* Problem requirements *
All of the entries below are to be copied word for word.

* Source data *
- Opening Delimiter -

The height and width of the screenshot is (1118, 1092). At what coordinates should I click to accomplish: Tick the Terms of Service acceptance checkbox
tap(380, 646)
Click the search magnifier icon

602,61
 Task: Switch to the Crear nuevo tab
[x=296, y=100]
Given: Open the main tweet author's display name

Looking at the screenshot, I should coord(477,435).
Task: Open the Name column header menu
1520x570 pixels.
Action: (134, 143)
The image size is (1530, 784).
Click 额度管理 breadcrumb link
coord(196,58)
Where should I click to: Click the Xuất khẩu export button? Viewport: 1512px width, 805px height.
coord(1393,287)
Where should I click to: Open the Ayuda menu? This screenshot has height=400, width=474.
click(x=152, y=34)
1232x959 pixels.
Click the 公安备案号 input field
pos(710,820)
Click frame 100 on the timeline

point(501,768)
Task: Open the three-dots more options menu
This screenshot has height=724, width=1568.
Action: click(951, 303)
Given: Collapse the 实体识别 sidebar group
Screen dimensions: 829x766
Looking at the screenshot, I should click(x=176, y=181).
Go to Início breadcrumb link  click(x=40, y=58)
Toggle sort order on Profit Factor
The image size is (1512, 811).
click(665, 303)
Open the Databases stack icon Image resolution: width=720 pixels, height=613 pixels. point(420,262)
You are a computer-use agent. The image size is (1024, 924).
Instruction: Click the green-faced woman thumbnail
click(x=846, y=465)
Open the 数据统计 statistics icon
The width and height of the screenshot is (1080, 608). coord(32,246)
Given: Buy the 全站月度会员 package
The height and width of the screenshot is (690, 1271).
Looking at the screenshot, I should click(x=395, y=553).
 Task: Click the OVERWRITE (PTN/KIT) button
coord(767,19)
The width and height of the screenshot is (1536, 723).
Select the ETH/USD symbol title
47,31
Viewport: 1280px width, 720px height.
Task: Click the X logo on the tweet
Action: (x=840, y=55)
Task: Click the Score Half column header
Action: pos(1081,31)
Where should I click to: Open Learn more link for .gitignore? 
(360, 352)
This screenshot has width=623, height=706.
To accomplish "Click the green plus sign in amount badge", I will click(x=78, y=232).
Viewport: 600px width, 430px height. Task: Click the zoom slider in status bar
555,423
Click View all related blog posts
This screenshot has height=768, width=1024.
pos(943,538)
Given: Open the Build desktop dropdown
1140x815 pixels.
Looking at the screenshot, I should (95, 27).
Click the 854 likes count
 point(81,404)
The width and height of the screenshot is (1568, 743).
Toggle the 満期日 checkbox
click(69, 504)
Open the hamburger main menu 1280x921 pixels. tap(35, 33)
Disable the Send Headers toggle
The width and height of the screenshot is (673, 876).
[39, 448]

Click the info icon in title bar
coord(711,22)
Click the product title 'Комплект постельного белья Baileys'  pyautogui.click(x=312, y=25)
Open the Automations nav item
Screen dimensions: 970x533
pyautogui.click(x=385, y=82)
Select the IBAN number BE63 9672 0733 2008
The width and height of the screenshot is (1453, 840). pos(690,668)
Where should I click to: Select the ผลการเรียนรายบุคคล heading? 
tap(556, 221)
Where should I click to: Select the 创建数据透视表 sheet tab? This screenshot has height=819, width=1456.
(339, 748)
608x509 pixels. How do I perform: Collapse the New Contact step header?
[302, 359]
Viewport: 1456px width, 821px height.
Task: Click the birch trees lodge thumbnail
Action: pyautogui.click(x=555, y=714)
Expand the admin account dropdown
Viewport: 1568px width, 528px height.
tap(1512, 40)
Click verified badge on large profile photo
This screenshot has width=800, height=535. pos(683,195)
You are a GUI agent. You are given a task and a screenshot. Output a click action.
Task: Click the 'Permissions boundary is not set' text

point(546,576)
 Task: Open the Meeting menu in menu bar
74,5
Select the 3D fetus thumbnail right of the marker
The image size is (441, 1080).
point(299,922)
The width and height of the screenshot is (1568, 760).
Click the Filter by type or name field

- Closing Delimiter -

* Exercise response *
The height and width of the screenshot is (1118, 1092). At what coordinates should I click to accomplish: Tick the Terms of Service acceptance checkbox
tap(380, 646)
Click the search magnifier icon

602,61
 Task: Switch to the Crear nuevo tab
[x=296, y=100]
Given: Open the main tweet author's display name

Looking at the screenshot, I should coord(477,435).
Task: Open the Name column header menu
1520x570 pixels.
Action: (134, 143)
The image size is (1530, 784).
Click 额度管理 breadcrumb link
coord(196,58)
Where should I click to: Click the Xuất khẩu export button? Viewport: 1512px width, 805px height.
coord(1393,287)
Where should I click to: Open the Ayuda menu? This screenshot has height=400, width=474.
click(x=152, y=34)
1232x959 pixels.
Click the 公安备案号 input field
pos(710,820)
Click frame 100 on the timeline

point(501,768)
Task: Open the three-dots more options menu
This screenshot has height=724, width=1568.
Action: click(951, 303)
Given: Collapse the 实体识别 sidebar group
Screen dimensions: 829x766
Looking at the screenshot, I should click(x=176, y=181).
Go to Início breadcrumb link  click(x=40, y=58)
Toggle sort order on Profit Factor
The image size is (1512, 811).
click(665, 303)
Open the Databases stack icon Image resolution: width=720 pixels, height=613 pixels. point(420,262)
You are a computer-use agent. The image size is (1024, 924).
Instruction: Click the green-faced woman thumbnail
click(x=846, y=465)
Open the 数据统计 statistics icon
The width and height of the screenshot is (1080, 608). coord(32,246)
Given: Buy the 全站月度会员 package
The height and width of the screenshot is (690, 1271).
Looking at the screenshot, I should click(x=395, y=553).
 Task: Click the OVERWRITE (PTN/KIT) button
coord(767,19)
The width and height of the screenshot is (1536, 723).
Select the ETH/USD symbol title
47,31
Viewport: 1280px width, 720px height.
Task: Click the X logo on the tweet
Action: (x=840, y=55)
Task: Click the Score Half column header
Action: pos(1081,31)
Where should I click to: Open Learn more link for .gitignore? 
(360, 352)
This screenshot has width=623, height=706.
To accomplish "Click the green plus sign in amount badge", I will click(x=78, y=232).
Viewport: 600px width, 430px height. Task: Click the zoom slider in status bar
555,423
Click View all related blog posts
This screenshot has height=768, width=1024.
pos(943,538)
Given: Open the Build desktop dropdown
1140x815 pixels.
Looking at the screenshot, I should (95, 27).
Click the 854 likes count
 point(81,404)
The width and height of the screenshot is (1568, 743).
Toggle the 満期日 checkbox
click(69, 504)
Open the hamburger main menu 1280x921 pixels. tap(35, 33)
Disable the Send Headers toggle
The width and height of the screenshot is (673, 876).
[39, 448]

Click the info icon in title bar
coord(711,22)
Click the product title 'Комплект постельного белья Baileys'  pyautogui.click(x=312, y=25)
Open the Automations nav item
Screen dimensions: 970x533
pyautogui.click(x=385, y=82)
Select the IBAN number BE63 9672 0733 2008
The width and height of the screenshot is (1453, 840). pos(690,668)
Where should I click to: Select the ผลการเรียนรายบุคคล heading? 
tap(556, 221)
Where should I click to: Select the 创建数据透视表 sheet tab? This screenshot has height=819, width=1456.
(339, 748)
608x509 pixels. How do I perform: Collapse the New Contact step header?
[302, 359]
Viewport: 1456px width, 821px height.
Task: Click the birch trees lodge thumbnail
Action: pyautogui.click(x=555, y=714)
Expand the admin account dropdown
Viewport: 1568px width, 528px height.
tap(1512, 40)
Click verified badge on large profile photo
This screenshot has width=800, height=535. pos(683,195)
You are a GUI agent. You are given a task and a screenshot. Output a click action.
Task: Click the 'Permissions boundary is not set' text

point(546,576)
 Task: Open the Meeting menu in menu bar
74,5
Select the 3D fetus thumbnail right of the marker
The image size is (441, 1080).
point(299,922)
The width and height of the screenshot is (1568, 760).
Click the Filter by type or name field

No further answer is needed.